## [STATED GOAL]
Gather every line of the material below that contains the string "tree", and copy each such line in full.

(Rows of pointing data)

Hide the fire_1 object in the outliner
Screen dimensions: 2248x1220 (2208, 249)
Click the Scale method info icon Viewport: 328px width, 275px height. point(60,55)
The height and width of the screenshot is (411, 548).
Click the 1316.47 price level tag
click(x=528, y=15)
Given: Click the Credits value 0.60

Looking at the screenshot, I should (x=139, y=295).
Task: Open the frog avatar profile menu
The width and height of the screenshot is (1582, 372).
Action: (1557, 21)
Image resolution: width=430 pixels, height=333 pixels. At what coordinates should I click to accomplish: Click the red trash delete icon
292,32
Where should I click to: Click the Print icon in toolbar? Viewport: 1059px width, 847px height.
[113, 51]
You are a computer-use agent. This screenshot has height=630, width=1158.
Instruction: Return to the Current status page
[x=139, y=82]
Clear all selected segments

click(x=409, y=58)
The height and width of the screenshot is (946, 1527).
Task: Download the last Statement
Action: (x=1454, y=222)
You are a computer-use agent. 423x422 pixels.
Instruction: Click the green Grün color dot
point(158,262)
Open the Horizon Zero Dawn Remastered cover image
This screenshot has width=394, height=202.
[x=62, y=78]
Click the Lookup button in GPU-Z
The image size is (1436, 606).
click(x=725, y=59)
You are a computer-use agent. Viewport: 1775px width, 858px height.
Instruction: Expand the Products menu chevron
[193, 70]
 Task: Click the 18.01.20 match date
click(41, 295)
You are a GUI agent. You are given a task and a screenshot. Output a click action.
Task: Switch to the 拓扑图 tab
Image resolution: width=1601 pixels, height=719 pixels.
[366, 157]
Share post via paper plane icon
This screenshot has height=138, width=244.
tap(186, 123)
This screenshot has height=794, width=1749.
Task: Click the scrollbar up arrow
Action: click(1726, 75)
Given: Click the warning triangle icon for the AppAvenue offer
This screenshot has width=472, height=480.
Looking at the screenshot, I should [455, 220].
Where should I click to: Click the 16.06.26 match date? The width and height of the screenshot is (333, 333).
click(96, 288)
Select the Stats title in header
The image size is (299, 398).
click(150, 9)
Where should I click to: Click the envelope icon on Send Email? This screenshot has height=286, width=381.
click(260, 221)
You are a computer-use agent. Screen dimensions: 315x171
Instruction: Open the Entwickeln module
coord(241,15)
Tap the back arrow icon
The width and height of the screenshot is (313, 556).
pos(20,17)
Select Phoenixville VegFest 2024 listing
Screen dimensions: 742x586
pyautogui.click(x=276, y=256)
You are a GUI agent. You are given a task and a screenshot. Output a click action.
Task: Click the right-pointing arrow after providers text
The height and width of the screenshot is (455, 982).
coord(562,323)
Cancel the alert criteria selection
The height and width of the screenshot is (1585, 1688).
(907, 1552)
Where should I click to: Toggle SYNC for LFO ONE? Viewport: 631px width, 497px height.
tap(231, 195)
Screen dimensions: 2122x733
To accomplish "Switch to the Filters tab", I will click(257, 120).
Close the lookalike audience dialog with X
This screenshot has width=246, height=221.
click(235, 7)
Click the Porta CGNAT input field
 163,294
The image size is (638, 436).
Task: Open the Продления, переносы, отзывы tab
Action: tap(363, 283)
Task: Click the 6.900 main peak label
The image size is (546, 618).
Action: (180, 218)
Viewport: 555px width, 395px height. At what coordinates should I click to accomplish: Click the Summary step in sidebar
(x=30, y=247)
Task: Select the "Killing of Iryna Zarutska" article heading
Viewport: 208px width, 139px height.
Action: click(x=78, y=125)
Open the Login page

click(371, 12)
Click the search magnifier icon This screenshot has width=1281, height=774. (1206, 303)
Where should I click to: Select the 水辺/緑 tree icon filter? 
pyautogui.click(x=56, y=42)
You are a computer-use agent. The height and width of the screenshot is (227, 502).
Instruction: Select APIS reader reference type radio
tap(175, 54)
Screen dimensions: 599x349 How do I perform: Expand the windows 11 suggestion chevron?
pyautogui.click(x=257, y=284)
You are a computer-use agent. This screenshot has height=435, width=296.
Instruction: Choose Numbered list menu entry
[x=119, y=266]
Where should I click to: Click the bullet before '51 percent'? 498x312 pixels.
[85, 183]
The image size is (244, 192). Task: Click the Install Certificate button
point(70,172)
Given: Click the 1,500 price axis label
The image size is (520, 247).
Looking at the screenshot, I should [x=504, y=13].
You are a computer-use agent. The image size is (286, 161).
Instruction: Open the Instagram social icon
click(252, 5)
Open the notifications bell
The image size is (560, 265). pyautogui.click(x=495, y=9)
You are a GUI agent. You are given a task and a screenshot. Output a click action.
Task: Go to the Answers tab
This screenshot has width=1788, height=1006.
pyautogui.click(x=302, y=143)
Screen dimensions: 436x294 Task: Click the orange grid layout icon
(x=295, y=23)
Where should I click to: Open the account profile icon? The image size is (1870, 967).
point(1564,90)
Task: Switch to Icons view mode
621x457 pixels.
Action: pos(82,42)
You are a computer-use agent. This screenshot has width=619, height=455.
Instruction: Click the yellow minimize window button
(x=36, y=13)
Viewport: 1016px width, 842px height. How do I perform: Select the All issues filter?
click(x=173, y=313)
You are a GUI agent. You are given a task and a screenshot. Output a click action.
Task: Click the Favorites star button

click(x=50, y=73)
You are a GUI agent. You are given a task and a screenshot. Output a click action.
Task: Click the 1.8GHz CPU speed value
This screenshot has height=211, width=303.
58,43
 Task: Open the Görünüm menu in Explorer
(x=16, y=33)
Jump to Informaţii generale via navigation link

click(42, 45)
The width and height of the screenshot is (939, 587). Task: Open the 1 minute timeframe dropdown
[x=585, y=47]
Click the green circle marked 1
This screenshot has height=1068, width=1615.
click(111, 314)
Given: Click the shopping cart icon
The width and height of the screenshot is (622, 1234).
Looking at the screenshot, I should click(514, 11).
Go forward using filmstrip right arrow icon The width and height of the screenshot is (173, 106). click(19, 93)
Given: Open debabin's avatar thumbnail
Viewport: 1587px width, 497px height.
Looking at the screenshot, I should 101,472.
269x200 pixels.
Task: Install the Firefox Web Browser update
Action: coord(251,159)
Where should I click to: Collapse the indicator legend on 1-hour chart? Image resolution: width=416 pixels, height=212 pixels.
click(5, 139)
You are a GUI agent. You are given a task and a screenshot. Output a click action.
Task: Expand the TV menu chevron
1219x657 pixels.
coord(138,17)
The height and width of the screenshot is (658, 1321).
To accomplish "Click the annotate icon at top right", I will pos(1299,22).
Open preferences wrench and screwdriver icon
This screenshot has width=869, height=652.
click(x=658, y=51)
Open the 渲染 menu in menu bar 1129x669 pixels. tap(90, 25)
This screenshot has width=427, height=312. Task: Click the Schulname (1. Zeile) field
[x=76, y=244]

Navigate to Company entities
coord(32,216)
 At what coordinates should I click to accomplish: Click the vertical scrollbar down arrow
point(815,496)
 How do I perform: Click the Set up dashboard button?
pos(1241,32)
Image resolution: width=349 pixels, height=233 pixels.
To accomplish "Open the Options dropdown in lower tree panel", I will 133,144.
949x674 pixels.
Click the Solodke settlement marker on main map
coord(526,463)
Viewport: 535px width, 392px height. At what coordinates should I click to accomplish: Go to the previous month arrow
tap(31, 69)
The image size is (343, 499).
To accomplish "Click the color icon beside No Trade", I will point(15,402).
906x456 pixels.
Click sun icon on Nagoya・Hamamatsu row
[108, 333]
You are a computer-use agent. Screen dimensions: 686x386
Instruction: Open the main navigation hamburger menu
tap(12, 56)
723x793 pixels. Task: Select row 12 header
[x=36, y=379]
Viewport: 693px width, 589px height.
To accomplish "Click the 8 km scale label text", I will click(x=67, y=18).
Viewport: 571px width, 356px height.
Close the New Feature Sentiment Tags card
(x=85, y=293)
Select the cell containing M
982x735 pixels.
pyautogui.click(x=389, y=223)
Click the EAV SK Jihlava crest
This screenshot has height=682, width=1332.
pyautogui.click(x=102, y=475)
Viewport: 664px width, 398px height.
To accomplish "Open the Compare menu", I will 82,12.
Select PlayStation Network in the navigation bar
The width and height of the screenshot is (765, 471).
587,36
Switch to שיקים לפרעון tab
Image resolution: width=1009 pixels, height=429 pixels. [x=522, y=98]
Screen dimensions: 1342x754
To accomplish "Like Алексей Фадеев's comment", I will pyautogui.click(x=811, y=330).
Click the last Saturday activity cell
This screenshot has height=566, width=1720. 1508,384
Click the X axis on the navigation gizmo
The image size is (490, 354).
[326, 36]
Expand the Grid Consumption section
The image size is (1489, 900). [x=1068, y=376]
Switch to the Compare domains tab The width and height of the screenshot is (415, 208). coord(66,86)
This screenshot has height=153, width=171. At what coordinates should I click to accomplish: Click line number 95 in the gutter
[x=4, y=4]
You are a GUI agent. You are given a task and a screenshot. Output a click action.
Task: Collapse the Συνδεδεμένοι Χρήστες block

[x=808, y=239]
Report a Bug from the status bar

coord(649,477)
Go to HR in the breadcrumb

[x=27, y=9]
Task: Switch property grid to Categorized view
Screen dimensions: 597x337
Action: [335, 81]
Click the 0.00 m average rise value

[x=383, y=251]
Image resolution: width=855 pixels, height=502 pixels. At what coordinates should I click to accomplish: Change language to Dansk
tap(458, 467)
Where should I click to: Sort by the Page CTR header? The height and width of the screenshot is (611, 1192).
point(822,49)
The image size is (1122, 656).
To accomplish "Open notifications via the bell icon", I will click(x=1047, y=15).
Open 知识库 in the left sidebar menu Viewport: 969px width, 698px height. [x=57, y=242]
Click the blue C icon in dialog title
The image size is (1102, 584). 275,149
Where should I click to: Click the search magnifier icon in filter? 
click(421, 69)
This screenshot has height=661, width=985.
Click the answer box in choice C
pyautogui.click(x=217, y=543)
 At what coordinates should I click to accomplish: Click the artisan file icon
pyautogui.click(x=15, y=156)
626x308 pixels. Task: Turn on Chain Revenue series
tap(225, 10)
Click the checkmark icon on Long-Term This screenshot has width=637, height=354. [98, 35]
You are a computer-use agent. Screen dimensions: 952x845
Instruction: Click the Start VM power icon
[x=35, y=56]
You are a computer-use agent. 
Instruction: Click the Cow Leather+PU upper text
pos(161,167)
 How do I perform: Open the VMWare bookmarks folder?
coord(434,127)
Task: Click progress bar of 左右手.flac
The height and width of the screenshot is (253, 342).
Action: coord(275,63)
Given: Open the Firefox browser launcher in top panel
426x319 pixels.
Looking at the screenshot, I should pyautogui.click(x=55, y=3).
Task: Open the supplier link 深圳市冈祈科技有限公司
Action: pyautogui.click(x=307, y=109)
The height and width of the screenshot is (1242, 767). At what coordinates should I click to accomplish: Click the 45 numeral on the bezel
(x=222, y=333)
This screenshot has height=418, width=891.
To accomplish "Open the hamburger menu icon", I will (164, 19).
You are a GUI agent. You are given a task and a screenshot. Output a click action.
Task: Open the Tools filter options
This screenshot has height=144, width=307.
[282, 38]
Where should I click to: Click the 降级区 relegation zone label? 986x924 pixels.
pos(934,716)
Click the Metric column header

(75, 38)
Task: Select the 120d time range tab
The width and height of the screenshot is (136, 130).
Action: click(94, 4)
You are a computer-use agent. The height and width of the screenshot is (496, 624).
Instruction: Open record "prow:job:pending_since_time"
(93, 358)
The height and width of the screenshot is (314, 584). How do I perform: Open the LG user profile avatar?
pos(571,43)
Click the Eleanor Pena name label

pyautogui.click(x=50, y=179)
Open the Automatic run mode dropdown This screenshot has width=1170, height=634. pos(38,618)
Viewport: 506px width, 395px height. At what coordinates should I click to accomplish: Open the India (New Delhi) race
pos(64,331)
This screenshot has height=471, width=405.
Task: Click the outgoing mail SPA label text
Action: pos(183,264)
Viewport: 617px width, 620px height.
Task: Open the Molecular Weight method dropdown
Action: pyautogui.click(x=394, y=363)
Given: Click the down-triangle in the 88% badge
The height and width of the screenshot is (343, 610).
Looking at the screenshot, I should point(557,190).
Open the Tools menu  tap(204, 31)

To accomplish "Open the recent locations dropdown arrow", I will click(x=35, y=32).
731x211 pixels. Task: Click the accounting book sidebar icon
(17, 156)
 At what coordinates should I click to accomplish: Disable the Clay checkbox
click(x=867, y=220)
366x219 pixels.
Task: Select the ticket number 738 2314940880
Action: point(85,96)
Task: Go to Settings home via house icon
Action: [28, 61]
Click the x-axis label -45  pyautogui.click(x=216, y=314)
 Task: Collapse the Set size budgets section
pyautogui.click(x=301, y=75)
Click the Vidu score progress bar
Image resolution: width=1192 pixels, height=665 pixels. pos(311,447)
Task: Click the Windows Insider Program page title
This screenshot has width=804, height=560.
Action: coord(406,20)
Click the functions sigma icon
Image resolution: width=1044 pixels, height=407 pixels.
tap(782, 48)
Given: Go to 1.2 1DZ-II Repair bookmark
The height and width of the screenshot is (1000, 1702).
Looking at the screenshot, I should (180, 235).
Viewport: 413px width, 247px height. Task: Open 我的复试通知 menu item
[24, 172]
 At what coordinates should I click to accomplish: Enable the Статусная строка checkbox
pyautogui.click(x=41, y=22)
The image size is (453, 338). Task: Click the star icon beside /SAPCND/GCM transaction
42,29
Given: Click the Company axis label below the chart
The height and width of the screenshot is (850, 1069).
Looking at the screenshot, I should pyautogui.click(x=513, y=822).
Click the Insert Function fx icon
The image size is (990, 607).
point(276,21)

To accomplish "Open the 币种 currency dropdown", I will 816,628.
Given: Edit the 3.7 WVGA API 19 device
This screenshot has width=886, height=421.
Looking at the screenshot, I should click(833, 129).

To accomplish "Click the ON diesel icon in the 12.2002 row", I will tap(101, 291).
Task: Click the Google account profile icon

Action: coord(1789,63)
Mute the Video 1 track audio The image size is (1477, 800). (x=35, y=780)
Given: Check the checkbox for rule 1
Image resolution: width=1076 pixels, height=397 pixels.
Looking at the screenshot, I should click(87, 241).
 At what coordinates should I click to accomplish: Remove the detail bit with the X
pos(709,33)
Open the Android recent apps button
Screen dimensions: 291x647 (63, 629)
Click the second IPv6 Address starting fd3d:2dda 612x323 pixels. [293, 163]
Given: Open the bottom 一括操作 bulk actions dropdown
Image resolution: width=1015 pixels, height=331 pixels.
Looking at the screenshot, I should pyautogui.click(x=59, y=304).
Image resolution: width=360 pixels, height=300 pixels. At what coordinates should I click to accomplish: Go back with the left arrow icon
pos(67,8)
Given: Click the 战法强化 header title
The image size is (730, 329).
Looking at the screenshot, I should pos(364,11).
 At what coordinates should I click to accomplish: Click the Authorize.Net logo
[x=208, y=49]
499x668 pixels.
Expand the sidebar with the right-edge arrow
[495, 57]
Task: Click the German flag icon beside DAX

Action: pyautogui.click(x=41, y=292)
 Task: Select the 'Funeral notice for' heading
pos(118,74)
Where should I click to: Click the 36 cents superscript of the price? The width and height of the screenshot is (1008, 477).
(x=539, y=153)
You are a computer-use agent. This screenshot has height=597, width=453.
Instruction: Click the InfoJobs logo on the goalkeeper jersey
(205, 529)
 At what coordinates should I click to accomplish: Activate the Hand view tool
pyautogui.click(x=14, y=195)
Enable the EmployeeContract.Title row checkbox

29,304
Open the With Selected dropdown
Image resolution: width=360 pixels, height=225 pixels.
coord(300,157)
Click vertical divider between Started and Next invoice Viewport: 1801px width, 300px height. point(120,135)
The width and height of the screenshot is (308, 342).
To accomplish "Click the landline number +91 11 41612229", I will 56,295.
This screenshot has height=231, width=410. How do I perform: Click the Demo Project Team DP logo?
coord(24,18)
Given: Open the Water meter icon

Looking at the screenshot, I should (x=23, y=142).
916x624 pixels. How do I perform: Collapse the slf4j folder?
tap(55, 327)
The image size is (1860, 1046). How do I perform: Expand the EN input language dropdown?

## [TASK ANSWER]
Where should I click to: Select the 水辺/緑 tree icon filter? 
To accomplish "Open the Options dropdown in lower tree panel", I will 133,144.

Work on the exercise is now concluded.